## Source extract
================================
Stabilized maintenance (ANSI)
A standard that is maintained under the stabilized maintenance option must satisfy the following eligibility criteria [1]: (i) the standard addresses mature technology or practices and, as a result, is not likely to require revision; (ii) the standard is not safety or health related; (iii) the standard has the status of an American National Standard and has been reaffirmed at least once; (iv) at least 10 years have passed since the last revision or affirmation; (v) it is used in connection with existing standards or for reference purposes.
Substantive change (ANSI)
A change that directly and materially affects the use of the standard. Examples of substantive changes: ‘shall’ to ‘should’ or ‘should’ to ‘shall’; addition, deletion or revision of requirements; addition of mandatory compliance with referenced standards [1].
Unresolved (ANSI)
A negative vote submitted by a consensus body member or a written comment submitted by a person during public review expressing disagreement with some or all of the proposed standard, which has not been resolved satisfactorily and/or withdrawn after having been addressed according to the developer’s approved procedures [1].
The history of standards goes back a long way. As early as 1750 BC. the Codex Hammurabi stated : ‘The master of the building will receive a death penalty if he has constructed a house which breaks down and kills the people inside’ (§229). The Third Book of Moses (19: 35–36) says: ‘You shall not use incorrect length, weight and volume in front of the justice. Right weight, right balance and right volumes shall be used before Jahveh, your God, who has guided you out of Egypt to meet all rules and follow the rights.’ This was written around 1000 BC.
In China, in 2200 BC, the Emperor Qin Shihuangdi produced common technical standards for the wheels of transport waggons, the width of the city gates, the dimensions of the streets, for measures of length and weight and for water pipes, weapons and armour.
Standards leave room for creativity when the government of a country sets up rules for traffic or for the format of film material, or when standards define test procedures for Bacillus cereus on worldwide basis.
Standards leave more room for creativity where each village sets up rules for traffic or if each camera manufacturer uses his own format for the film material or if each ice‐cream manufacturer defines his own test procedure for Bacillus cereus.
Standards leave even more room for creativity when each car driver sets up his own rules for traffic, or if each photograph uses his own film material, or each ice‐cream seller tests his ice cream by watching if people feel bad after eating it, or if each computer manufacturer uses his own hardware.
Standards are everywhere but we usually do not recognize them.
================================
## Data provided

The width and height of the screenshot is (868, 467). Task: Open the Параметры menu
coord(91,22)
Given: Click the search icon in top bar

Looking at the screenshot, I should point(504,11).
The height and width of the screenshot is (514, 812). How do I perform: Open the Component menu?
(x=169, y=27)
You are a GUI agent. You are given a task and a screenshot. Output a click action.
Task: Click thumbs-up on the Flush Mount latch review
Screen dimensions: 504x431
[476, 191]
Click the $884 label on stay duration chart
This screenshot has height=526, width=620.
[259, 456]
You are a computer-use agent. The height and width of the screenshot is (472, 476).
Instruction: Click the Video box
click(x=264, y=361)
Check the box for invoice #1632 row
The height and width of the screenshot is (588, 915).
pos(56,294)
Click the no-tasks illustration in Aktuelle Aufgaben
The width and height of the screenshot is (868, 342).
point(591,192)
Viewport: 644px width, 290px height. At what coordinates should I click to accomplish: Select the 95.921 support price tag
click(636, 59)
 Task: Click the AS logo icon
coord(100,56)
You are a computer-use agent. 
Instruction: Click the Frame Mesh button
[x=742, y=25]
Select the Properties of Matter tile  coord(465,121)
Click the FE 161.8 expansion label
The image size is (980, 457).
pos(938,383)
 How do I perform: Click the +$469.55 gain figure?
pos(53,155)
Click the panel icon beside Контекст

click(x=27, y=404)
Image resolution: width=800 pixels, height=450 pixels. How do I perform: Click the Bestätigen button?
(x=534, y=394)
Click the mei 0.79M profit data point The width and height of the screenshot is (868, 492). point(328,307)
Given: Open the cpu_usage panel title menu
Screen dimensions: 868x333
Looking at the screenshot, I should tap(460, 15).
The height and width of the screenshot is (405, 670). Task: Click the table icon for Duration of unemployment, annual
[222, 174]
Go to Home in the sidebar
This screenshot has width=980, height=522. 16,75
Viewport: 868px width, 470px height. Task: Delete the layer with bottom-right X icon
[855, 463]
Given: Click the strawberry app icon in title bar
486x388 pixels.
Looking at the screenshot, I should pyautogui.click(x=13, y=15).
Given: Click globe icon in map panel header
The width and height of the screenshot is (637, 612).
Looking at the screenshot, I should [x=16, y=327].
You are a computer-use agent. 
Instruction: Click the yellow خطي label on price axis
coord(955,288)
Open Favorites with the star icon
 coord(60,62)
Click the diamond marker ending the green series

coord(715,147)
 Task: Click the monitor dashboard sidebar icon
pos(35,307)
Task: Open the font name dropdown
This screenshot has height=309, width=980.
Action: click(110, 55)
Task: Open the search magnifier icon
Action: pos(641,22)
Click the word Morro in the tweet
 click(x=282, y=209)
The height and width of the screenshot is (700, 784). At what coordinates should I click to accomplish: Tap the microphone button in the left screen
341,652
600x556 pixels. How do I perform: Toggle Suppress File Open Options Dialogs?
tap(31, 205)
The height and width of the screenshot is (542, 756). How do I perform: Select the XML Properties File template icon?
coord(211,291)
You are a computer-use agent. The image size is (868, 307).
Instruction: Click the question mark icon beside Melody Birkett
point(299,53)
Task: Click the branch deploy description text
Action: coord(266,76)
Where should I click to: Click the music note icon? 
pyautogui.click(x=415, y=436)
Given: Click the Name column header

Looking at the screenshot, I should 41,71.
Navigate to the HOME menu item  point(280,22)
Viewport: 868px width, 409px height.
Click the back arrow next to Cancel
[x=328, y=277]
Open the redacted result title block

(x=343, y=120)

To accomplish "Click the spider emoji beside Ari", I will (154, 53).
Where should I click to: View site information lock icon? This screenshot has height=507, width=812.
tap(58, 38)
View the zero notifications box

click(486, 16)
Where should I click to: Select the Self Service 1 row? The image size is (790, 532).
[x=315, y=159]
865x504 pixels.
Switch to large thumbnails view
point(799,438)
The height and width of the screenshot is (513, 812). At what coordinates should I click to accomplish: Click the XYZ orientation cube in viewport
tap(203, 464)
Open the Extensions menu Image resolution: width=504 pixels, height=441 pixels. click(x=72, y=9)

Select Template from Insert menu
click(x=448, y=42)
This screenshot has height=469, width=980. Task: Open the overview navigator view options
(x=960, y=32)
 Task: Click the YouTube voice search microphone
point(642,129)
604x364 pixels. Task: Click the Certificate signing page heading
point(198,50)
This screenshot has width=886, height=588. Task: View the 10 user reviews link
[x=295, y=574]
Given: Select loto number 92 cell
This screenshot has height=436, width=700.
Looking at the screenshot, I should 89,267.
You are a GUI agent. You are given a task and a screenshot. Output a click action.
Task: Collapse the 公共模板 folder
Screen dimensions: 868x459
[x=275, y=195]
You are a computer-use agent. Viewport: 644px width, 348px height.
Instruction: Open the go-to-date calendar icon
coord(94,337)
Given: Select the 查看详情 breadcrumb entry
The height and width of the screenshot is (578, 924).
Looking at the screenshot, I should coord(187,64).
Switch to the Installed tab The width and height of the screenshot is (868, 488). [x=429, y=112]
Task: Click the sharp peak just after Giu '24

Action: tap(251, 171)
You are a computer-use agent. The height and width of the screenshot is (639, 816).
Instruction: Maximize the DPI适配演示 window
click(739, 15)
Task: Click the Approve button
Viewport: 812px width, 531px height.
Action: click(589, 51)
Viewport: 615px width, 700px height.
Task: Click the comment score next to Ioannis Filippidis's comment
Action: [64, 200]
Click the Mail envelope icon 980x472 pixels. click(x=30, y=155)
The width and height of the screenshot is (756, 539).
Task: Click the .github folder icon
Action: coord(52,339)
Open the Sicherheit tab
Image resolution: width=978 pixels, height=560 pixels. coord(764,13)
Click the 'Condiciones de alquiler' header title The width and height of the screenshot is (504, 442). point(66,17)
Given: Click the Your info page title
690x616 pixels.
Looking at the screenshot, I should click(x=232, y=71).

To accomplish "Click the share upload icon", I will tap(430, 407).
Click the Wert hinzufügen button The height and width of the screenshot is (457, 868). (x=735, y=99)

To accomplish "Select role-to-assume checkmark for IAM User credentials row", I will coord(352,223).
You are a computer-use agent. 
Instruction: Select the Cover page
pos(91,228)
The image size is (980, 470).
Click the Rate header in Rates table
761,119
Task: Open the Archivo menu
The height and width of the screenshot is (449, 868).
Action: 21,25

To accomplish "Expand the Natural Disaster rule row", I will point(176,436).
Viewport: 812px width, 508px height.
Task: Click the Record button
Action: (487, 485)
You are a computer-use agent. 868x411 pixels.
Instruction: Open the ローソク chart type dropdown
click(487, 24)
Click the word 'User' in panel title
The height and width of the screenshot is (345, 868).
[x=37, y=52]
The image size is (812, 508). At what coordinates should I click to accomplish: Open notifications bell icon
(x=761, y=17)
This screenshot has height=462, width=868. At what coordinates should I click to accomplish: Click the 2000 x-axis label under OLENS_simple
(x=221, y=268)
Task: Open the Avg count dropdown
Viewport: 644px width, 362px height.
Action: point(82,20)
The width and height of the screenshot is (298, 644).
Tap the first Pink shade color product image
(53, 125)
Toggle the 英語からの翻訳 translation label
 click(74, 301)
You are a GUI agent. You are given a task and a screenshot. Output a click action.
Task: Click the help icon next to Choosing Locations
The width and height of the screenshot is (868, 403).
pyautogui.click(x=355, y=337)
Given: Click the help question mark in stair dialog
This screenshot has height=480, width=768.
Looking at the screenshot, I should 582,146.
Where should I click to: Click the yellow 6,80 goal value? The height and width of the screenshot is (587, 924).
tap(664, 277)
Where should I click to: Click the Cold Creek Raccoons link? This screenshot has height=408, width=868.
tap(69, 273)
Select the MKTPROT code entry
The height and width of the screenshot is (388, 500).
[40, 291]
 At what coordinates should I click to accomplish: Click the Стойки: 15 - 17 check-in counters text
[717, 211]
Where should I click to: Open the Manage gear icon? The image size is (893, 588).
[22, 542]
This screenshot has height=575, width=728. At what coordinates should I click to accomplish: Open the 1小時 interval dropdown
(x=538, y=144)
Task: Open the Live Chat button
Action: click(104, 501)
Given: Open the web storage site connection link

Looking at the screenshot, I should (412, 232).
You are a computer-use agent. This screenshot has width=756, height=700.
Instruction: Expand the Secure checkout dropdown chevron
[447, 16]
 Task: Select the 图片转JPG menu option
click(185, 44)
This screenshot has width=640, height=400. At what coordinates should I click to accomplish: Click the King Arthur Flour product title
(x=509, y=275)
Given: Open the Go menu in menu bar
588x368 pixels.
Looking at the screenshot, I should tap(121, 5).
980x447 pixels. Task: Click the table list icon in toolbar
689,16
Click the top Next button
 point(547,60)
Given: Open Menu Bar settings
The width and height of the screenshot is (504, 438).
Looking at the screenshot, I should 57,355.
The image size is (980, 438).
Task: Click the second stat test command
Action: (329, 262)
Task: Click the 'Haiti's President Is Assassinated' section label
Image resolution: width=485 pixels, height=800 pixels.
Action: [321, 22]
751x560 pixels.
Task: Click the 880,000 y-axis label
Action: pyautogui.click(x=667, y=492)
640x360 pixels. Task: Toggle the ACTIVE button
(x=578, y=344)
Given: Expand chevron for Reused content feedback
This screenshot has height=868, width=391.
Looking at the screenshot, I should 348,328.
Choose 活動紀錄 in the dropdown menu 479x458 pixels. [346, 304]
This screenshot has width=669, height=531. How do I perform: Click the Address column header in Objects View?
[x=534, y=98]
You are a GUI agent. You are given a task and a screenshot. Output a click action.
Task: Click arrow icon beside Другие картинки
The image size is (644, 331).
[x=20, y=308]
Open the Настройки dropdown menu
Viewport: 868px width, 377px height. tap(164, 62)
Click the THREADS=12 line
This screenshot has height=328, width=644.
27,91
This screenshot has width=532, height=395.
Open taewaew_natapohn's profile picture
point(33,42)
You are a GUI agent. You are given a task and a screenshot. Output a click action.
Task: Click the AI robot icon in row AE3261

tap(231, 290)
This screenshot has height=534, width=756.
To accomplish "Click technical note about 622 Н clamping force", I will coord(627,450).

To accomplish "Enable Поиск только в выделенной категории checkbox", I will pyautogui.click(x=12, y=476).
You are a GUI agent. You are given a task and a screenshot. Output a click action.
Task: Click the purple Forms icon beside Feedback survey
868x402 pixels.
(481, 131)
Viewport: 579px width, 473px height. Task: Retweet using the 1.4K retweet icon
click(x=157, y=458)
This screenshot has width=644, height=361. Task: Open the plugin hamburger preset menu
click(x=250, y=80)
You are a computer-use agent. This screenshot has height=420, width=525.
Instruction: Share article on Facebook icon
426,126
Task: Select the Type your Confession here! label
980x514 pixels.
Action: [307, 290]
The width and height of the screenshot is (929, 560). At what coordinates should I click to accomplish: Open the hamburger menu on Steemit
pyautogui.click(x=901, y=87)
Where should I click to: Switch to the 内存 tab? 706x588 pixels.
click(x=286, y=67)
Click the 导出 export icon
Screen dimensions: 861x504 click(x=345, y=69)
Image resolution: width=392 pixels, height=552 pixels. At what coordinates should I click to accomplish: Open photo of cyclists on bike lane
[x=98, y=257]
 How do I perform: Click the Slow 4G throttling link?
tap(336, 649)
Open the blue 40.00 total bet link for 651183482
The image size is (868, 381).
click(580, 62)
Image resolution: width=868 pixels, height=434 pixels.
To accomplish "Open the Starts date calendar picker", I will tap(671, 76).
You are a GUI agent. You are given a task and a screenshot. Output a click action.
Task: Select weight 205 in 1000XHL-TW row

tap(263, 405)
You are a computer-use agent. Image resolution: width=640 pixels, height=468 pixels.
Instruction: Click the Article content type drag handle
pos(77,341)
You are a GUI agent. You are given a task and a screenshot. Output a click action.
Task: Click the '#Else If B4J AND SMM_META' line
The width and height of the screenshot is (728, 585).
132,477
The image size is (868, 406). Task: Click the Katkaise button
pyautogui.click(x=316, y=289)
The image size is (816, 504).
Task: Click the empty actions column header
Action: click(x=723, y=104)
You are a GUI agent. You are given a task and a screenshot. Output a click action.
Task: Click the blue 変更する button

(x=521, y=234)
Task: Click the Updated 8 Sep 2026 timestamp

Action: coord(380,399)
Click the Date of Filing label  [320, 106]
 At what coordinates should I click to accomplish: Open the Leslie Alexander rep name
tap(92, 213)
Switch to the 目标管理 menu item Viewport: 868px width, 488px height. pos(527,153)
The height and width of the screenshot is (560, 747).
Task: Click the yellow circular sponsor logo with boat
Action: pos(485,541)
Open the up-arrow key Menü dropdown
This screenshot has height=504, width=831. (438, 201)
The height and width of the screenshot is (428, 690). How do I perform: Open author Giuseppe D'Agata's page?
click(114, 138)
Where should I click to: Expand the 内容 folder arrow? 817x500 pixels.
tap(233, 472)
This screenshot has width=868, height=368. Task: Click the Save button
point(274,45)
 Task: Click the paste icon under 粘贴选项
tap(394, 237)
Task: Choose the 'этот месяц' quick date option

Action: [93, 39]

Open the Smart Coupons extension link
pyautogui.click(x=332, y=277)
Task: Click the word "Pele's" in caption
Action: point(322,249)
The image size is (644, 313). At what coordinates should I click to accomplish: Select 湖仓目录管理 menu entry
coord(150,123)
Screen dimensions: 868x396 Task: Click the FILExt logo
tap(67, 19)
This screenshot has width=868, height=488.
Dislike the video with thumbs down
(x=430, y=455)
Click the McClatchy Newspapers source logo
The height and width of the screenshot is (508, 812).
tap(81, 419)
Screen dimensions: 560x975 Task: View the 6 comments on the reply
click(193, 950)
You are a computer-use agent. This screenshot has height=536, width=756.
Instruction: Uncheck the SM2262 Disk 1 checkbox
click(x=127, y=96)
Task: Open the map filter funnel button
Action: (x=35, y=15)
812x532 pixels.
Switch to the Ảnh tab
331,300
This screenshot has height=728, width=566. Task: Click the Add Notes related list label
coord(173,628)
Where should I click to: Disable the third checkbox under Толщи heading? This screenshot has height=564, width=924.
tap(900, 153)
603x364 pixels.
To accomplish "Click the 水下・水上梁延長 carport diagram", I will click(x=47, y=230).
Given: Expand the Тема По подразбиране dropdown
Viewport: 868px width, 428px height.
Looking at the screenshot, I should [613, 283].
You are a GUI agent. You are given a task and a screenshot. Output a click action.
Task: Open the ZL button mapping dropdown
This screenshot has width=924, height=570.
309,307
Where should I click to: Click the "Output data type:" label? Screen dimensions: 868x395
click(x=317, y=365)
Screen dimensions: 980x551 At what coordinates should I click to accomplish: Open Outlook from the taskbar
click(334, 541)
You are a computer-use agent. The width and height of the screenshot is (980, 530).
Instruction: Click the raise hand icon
================================
In the extract on standards above, list every eligibility criterion that a standard maintained under the stabilized maintenance option must meet.

- The standard addresses mature technology or practices and, as a result, is not likely to require revision.
- The standard is not safety or health related.
- The standard has the status of an American National Standard and has been reaffirmed at least once.
- At least 10 years have passed since the last revision or affirmation.
- It is used in connection with existing standards or for reference purposes.